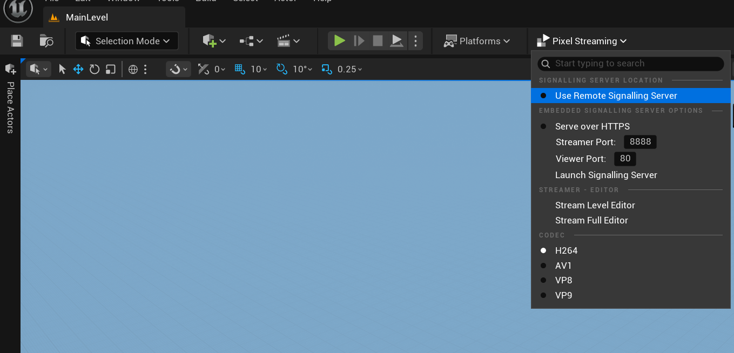The height and width of the screenshot is (353, 734).
Task: Click Stream Level Editor
Action: point(595,205)
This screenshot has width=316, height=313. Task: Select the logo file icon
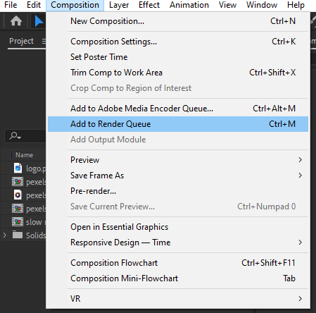click(18, 168)
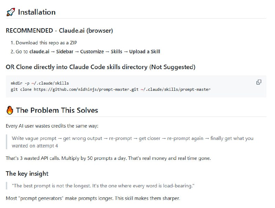Screen dimensions: 275x208
Task: Click the "best prompt is not the longest" quote
Action: [x=103, y=186]
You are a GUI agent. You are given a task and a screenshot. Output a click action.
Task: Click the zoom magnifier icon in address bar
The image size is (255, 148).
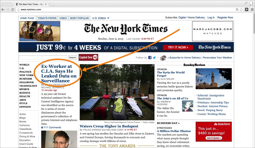237,10
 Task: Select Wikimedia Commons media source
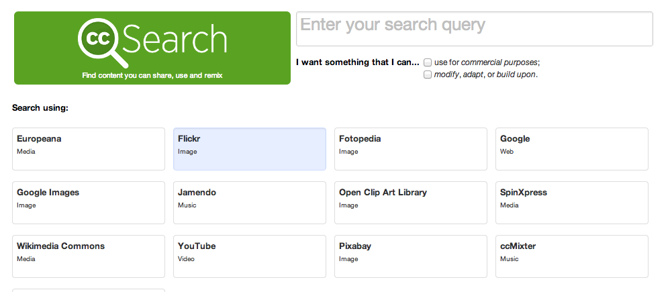click(89, 256)
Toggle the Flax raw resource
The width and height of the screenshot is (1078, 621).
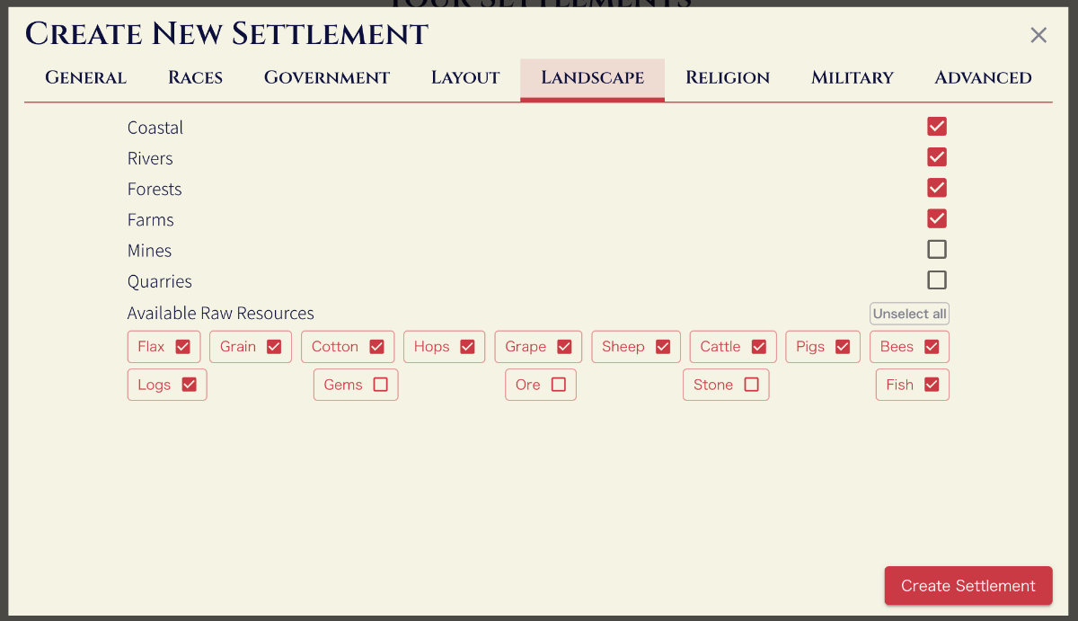pyautogui.click(x=182, y=347)
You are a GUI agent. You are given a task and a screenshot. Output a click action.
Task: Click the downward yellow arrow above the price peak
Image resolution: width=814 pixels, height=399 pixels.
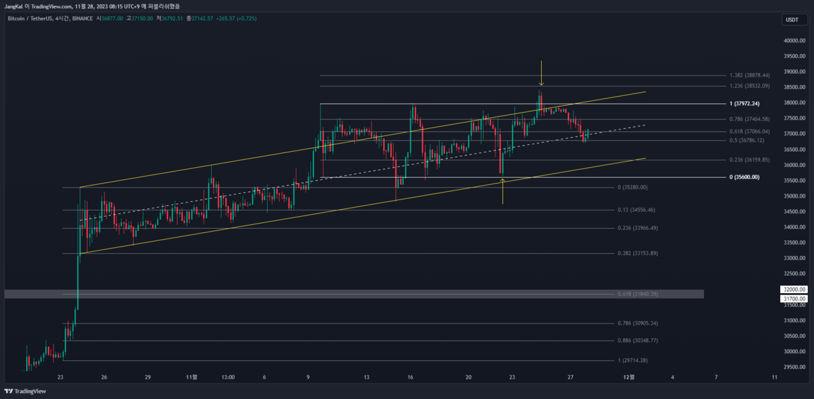(541, 73)
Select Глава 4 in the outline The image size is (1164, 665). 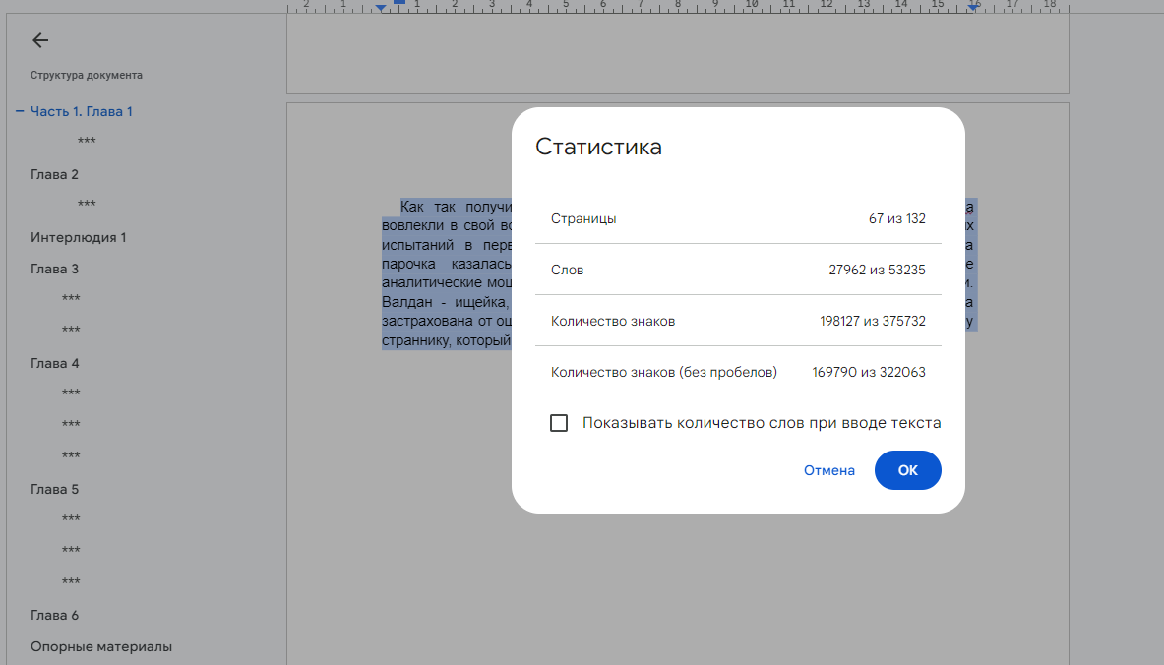(54, 363)
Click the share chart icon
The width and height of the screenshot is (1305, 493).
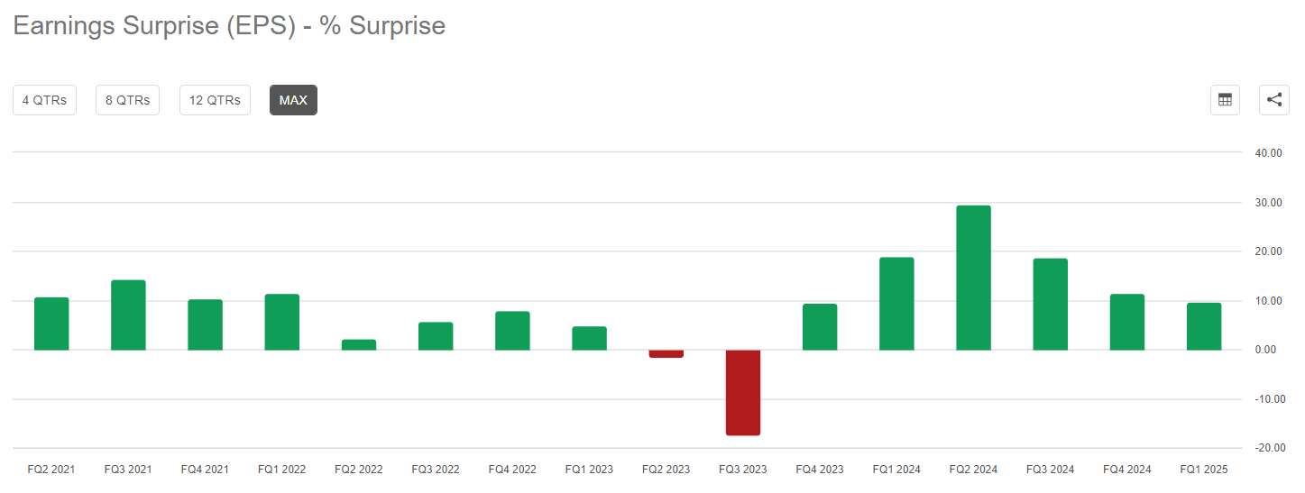pos(1273,100)
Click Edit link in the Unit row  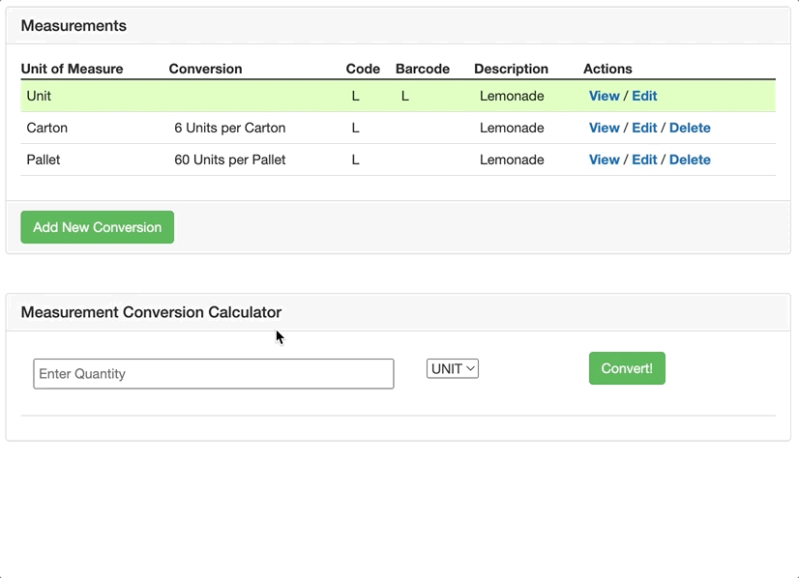pos(644,96)
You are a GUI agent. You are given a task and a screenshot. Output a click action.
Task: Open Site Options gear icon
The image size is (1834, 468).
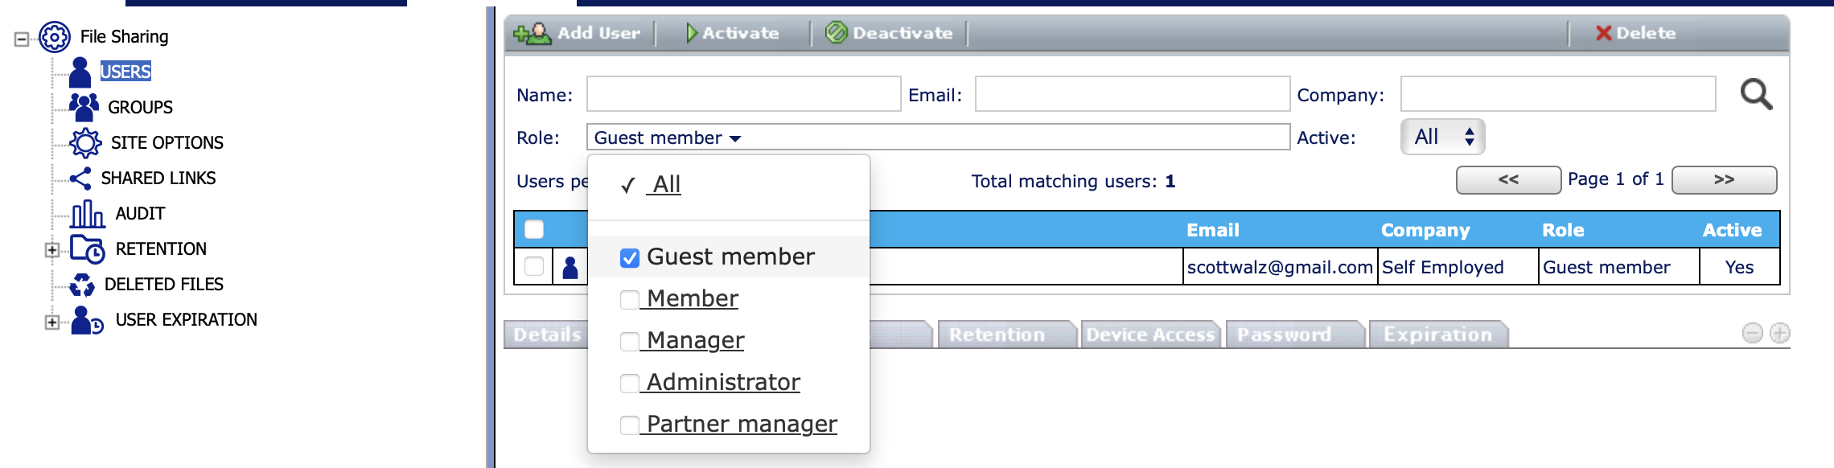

- [Task requirements]
Using the data above, print only the lines starting at the one with "This screenshot has" and ending at the one with "Toggle the Flax raw resource", exactly as they stand, minus the pictures.

- [Result of this task]
This screenshot has width=316, height=313. Task: Select the logo file icon
click(18, 168)
Screen dimensions: 275x208
Task: Click the "best prompt is not the longest" quote
Action: [x=103, y=186]
You are a GUI agent. You are given a task and a screenshot. Output a click action.
Task: Click the zoom magnifier icon in address bar
The image size is (255, 148).
237,10
 Task: Select Wikimedia Commons media source
click(89, 256)
Toggle the Flax raw resource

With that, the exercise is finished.